| Your objective |
Copy out everything in the listing from the line containing "The width and" down to the line containing "[x=692, y=661]", requests included, and add 111 to each coordinate in the answers. Leave the images out of your copy.

| Records for the task |
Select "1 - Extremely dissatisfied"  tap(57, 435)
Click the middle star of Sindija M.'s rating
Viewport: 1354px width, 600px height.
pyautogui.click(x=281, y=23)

...

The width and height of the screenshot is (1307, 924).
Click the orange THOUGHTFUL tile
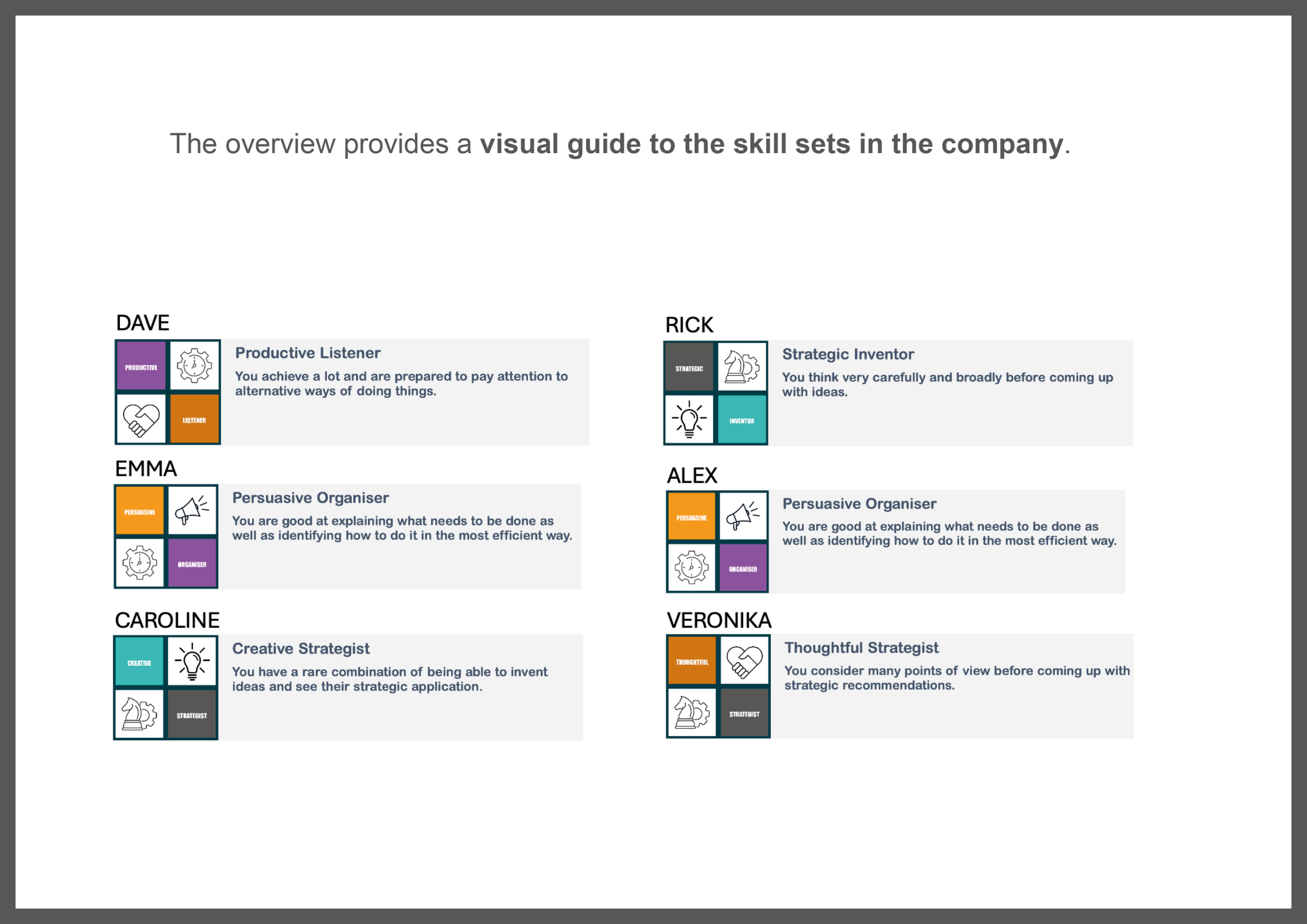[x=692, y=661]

| The response |
The width and height of the screenshot is (1307, 924).
Click the orange THOUGHTFUL tile
[x=803, y=772]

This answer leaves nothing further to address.